Stored data:
┌──
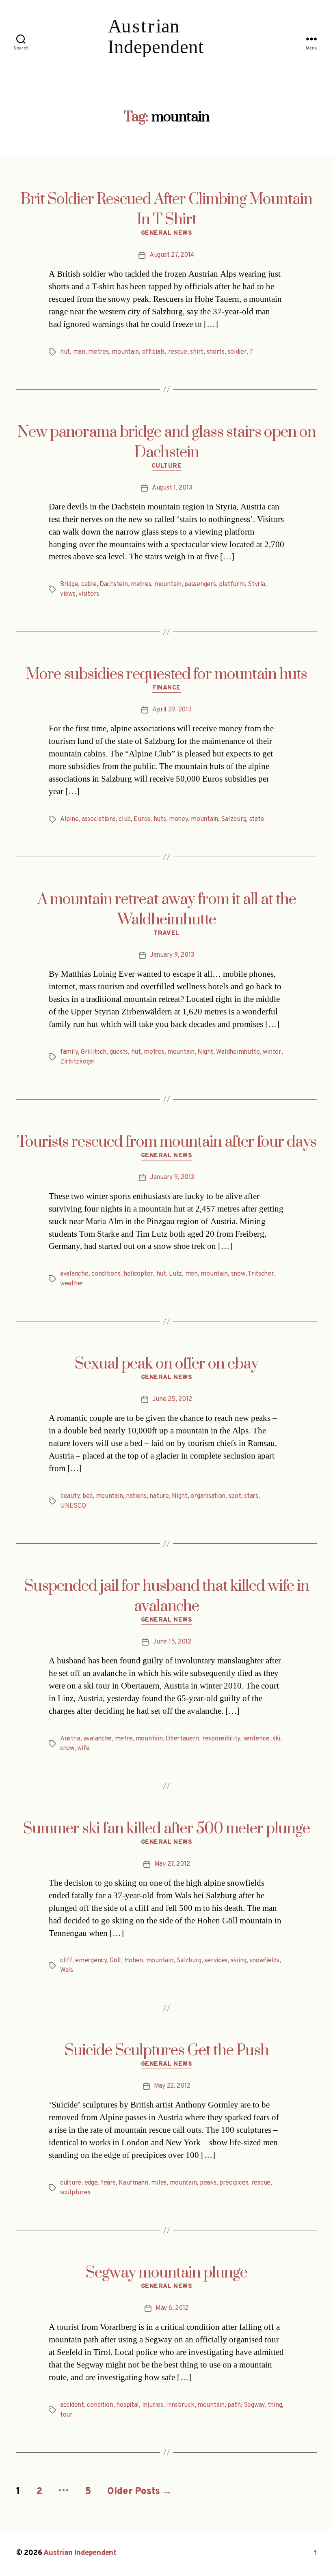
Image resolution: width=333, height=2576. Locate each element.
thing (275, 2405)
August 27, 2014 (172, 255)
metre (124, 1739)
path (233, 2405)
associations (99, 819)
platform (232, 584)
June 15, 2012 (172, 1642)
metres (98, 352)
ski (276, 1739)
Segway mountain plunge (166, 2273)
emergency (91, 1961)
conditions (105, 1274)
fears (108, 2183)
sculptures (75, 2193)
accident (72, 2405)
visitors (88, 594)
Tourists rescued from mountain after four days (166, 1142)
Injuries (152, 2405)
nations (136, 1496)
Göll (115, 1961)
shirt (196, 352)
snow (238, 1274)
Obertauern (182, 1739)
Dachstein (113, 584)
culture (70, 2183)
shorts (216, 352)
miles (158, 2183)
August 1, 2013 (172, 488)
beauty (69, 1496)
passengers (200, 584)
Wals (66, 1970)
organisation (207, 1496)
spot (235, 1496)
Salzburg (233, 819)
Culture (166, 466)
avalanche (74, 1274)
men (191, 1274)
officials (153, 352)
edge (91, 2183)
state (256, 819)
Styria (256, 584)
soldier (237, 352)
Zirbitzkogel (77, 1062)
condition (100, 2405)
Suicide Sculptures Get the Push (167, 2050)
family (69, 1052)
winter (272, 1052)
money (178, 819)
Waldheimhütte (238, 1052)
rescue (177, 352)
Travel (166, 933)
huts (160, 819)
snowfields (264, 1961)
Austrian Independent (80, 2553)
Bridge (69, 584)
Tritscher (261, 1274)
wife (83, 1749)
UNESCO (73, 1506)
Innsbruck (180, 2405)
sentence (256, 1739)
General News (166, 233)
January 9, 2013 (172, 955)
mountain (125, 352)
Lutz (175, 1274)
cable (89, 584)
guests (119, 1052)
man (79, 352)
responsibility (221, 1739)
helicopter (138, 1274)
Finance (166, 688)
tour (66, 2415)
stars (251, 1496)
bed (87, 1496)
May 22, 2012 (172, 2086)
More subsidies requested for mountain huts (166, 674)
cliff (66, 1961)
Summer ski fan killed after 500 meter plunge (166, 1829)
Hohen (133, 1961)
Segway (254, 2405)
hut (65, 352)
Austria (70, 1739)
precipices (233, 2183)
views (68, 594)
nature (159, 1496)
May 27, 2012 (172, 1864)
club (125, 819)
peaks (208, 2183)
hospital (127, 2405)
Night (205, 1052)
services (215, 1961)
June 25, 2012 (172, 1399)
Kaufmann (133, 2183)
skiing (239, 1961)
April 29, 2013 (171, 710)
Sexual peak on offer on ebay (166, 1364)
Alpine (69, 819)
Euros (142, 819)
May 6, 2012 (172, 2308)
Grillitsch (93, 1052)
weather (72, 1284)
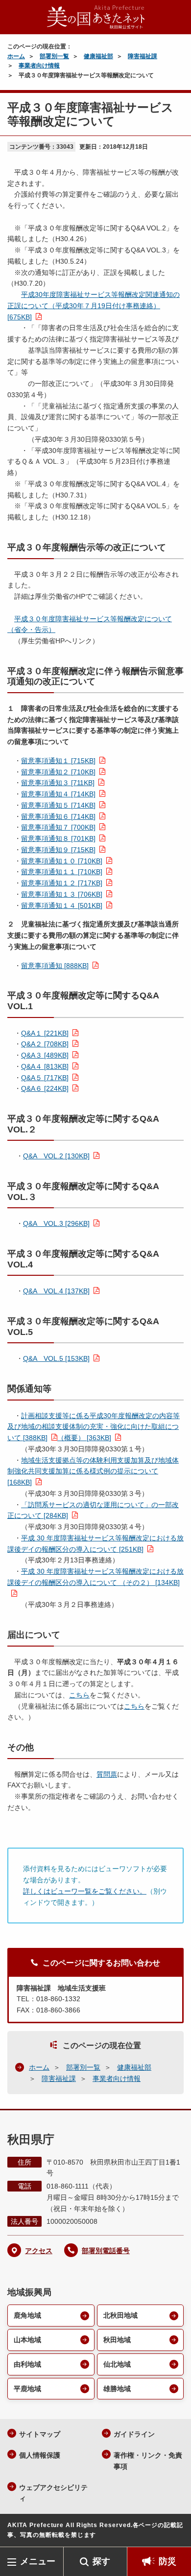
└──
■ **Prompt**
Word for word, give again the lines from the line with "Hohen (133, 1961)" through the end of the records above, with both ends included and the pictures left out.

■ **Response to this task**
Hohen (133, 1961)
Segway (254, 2405)
hut (65, 352)
Austria (70, 1739)
precipices (233, 2183)
views (68, 594)
nature (159, 1496)
May 27, 2012 (172, 1864)
club (125, 819)
peaks (208, 2183)
hospital (127, 2405)
Night (205, 1052)
services (215, 1961)
June 25, 2012 (172, 1399)
Kaufmann (133, 2183)
skiing (239, 1961)
April 29, 2013 (171, 710)
Sexual peak on offer on ebay (166, 1364)
Alpine (69, 819)
Euros (142, 819)
May 6, 2012 (172, 2308)
Grillitsch (93, 1052)
weather (72, 1284)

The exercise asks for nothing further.